Exercise details
Reproduce the lines of the listing from the one containing "Image resolution: width=1490" through the one containing "Action: coord(601,9)", inclusive, substituting "right" for "left" and leaving everything else unchanged. Give only those lines and leave out the pictures.

Entries provided
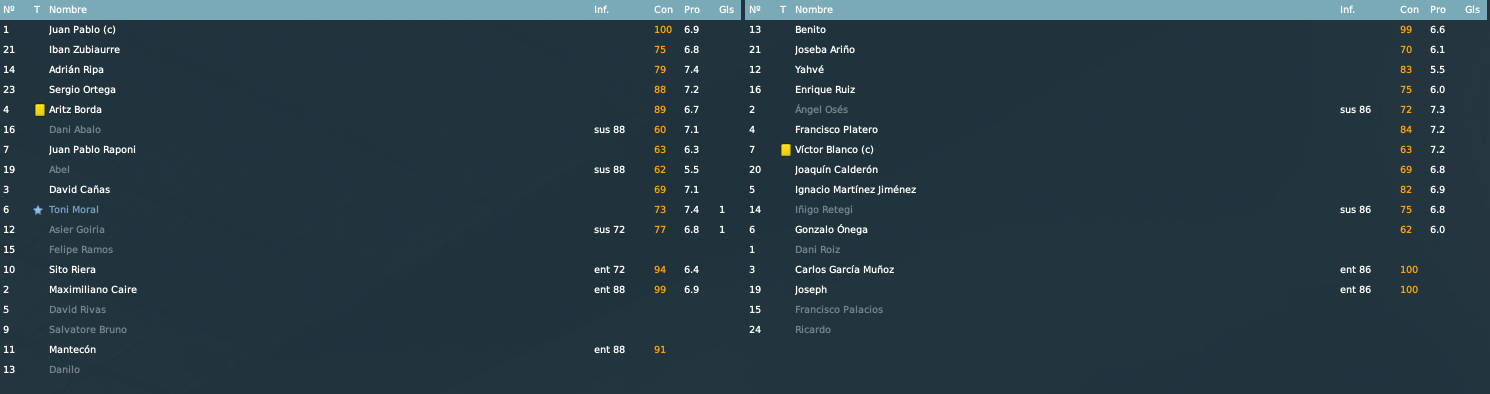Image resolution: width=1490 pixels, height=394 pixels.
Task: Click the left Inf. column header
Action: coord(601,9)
* * *
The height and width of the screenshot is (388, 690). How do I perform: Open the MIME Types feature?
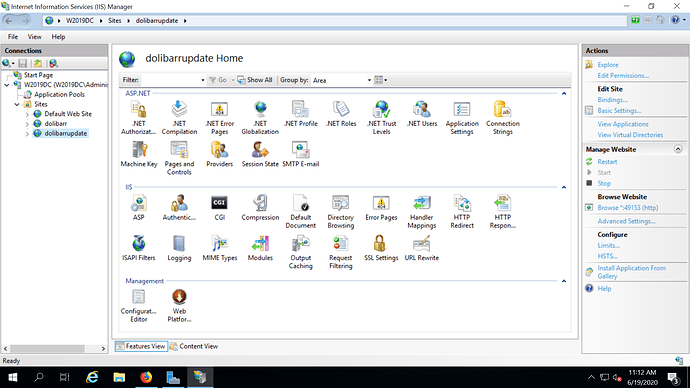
* * *
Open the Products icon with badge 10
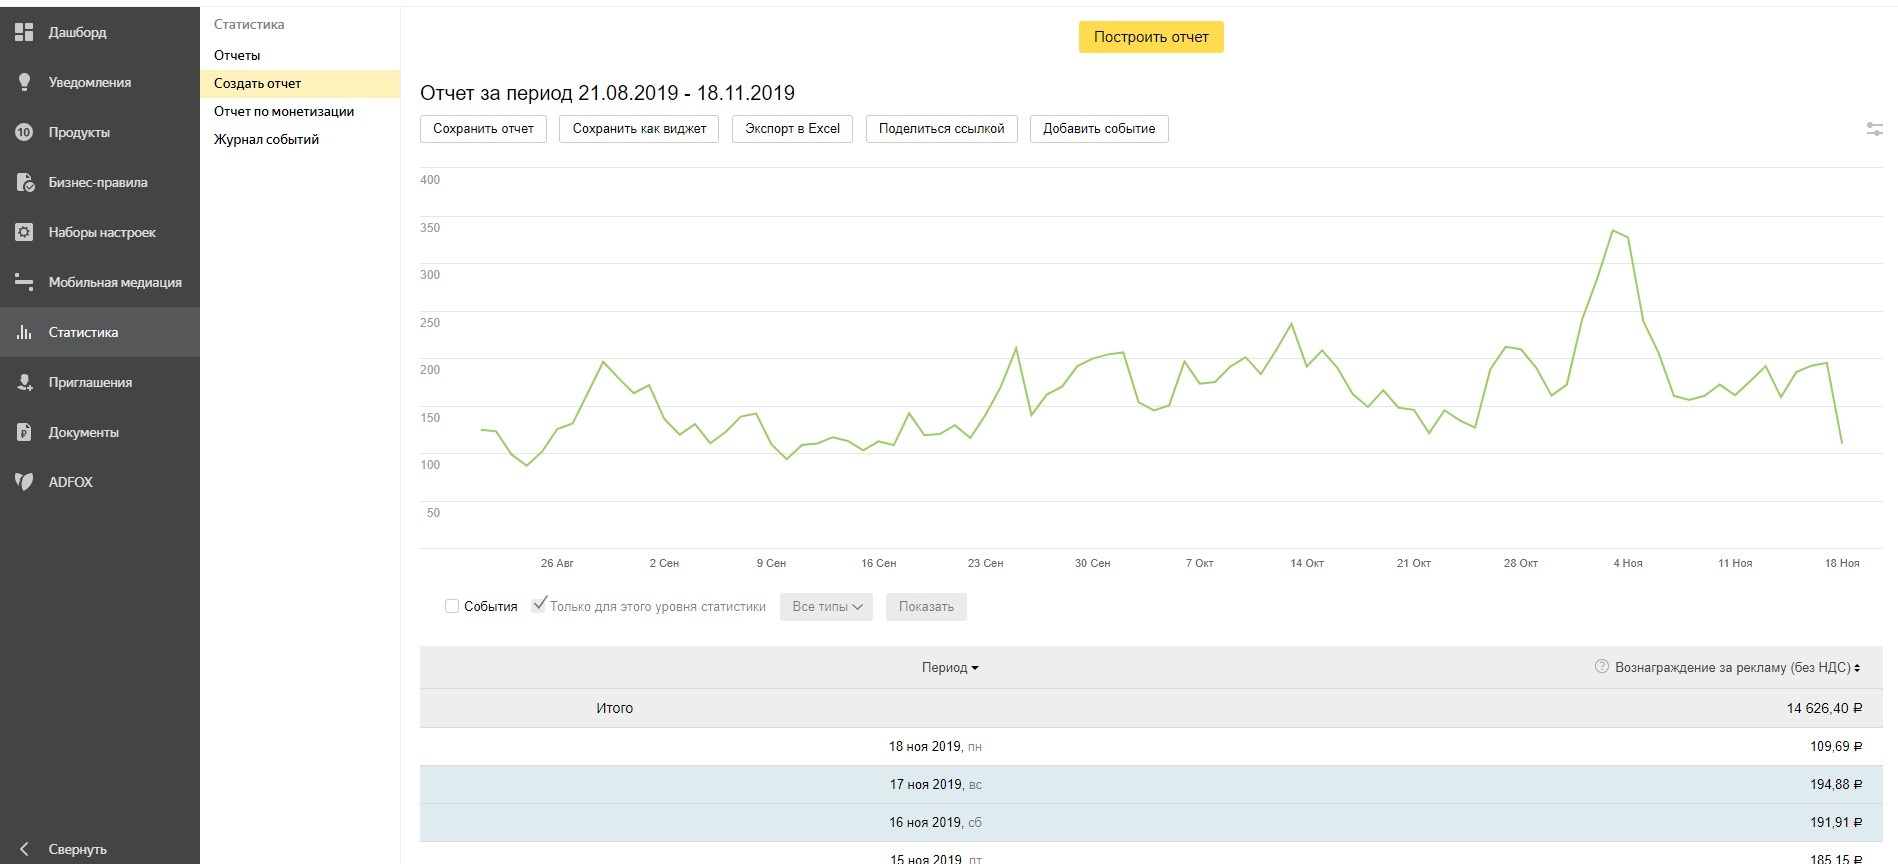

Written reply
Image resolution: width=1490 pixels, height=394 pixels.
Task: Click the right Inf. column header
Action: coord(601,9)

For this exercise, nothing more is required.